◆ **TASKS**
1. Reproduce, word for word, the stretch of the passage on SBR cycle time from "Basically, the SBR" through "no granule formation.".
2. In the passage on SBR cycle time, what settling time kept aerobic granules from forming in SBRs run at the optimum cycle time?
3. For each statement, say whether it agrees with the passage on SBR cycle time, and quote the deciding words: (a) An extremely short cycle time can hinder microbial growth. (b) The SBR cycle time should be long to suppress biomass hydrolysis. (c) A cycle time of 12 h produced good nitrifying granules.

═══ DOCUMENT SEGMENT ═══

Basically, the SBR cycle time represents the duration of the substrate oxidation reaction; and it is interrelated to the hydraulic retention time. If the SBR is run at an extremely short cycle time, microbial growth can be hindered by an insufficient reaction time for microorganisms to break down substrates.
As a result, the sludge loss due to hydraulic washout from the system cannot be compensated by the growth of bacteria. Research showed that when a complete washout of sludge blanket occurred, a failure of nitrifying granulation resulted at a very short cycle time (Tay et al., 2002b). As showed in Fig. 5.7, only at a cycle time of 3 h, good nitrifying granules could be formed, while cycle time of 6 and 12 h has no granule formation.
Consequently, if the cycle time is kept much longer than that required for a biological reaction, hydrolysis of the biomass would eventually cause a negative effect on microbial aggregation (Tay et al., 2002b; Chen et al., 2003; Pan et al., 2004; Zhou, 2004). The cycle time of SBR should be short to suppress biomass hydrolysis, but long enough for biomass growth and accumulation in the system. Other research also demonstrated that, for SBRs operated at the optimum cycle time, aerobic granules still could not form if the settling time was kept longer than 15 min (Qin et al., 2004a,b).
This implies that cycle time would not be decisive in aerobic granulation in SBR.

═══ THE DATA ═══

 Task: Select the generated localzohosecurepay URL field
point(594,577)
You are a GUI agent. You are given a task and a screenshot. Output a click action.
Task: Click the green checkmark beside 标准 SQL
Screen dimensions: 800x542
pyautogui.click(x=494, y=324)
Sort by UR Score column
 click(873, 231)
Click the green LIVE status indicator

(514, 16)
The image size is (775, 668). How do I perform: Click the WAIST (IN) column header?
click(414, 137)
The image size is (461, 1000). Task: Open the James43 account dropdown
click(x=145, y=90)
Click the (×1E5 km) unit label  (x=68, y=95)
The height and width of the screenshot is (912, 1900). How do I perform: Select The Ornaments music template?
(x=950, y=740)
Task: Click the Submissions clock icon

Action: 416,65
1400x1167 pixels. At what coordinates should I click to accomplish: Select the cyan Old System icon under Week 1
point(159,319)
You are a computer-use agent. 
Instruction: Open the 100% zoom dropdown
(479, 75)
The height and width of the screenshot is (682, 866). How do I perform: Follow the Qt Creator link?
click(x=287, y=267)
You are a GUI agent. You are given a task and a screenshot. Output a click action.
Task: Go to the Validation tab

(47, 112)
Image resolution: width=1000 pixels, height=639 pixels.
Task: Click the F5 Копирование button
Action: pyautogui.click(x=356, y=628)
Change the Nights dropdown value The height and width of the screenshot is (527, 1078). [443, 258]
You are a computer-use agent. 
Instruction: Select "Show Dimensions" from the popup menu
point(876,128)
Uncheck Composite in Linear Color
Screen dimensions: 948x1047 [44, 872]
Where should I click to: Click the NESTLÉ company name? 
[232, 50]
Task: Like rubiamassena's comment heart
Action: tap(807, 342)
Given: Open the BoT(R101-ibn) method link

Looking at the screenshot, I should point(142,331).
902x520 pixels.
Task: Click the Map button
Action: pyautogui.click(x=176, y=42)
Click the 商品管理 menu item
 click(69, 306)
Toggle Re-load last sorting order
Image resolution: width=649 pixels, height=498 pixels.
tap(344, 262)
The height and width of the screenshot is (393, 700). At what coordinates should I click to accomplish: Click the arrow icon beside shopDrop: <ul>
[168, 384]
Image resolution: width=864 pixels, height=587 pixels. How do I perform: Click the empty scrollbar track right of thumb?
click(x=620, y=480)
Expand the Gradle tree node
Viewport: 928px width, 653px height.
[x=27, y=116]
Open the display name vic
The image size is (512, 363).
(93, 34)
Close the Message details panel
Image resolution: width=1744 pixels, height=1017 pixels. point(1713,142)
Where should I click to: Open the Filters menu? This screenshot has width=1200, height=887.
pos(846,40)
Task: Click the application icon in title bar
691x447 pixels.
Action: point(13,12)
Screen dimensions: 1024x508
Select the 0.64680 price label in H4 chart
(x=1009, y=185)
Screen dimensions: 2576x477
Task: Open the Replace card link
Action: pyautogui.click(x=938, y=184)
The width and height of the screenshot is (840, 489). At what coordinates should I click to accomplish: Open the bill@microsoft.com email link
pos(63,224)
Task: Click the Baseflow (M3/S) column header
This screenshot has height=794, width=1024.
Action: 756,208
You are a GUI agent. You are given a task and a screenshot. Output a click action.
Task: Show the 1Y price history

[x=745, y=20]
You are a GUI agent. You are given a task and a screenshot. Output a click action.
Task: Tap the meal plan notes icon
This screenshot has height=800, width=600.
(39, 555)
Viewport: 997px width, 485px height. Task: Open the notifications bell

═══

◆ **ANSWERS IN ORDER**
1.
Basically, the SBR cycle time represents the duration of the substrate oxidation reaction; and it is interrelated to the hydraulic retention time. If the SBR is run at an extremely short cycle time, microbial growth can be hindered by an insufficient reaction time for microorganisms to break down substrates.
As a result, the sludge loss due to hydraulic washout from the system cannot be compensated by the growth of bacteria. Research showed that when a complete washout of sludge blanket occurred, a failure of nitrifying granulation resulted at a very short cycle time (Tay et al., 2002b). As showed in Fig. 5.7, only at a cycle time of 3 h, good nitrifying granules could be formed, while cycle time of 6 and 12 h has no granule formation.

2. A settling time longer than 15 min kept aerobic granules from forming.

3.
(a) Yes: "If the SBR is run at an extremely short cycle time, microbial growth can be hindered"
(b) No: "The cycle time of SBR should be short to suppress biomass hydrolysis"
(c) No: "cycle time of 6 and 12 h has no granule formation"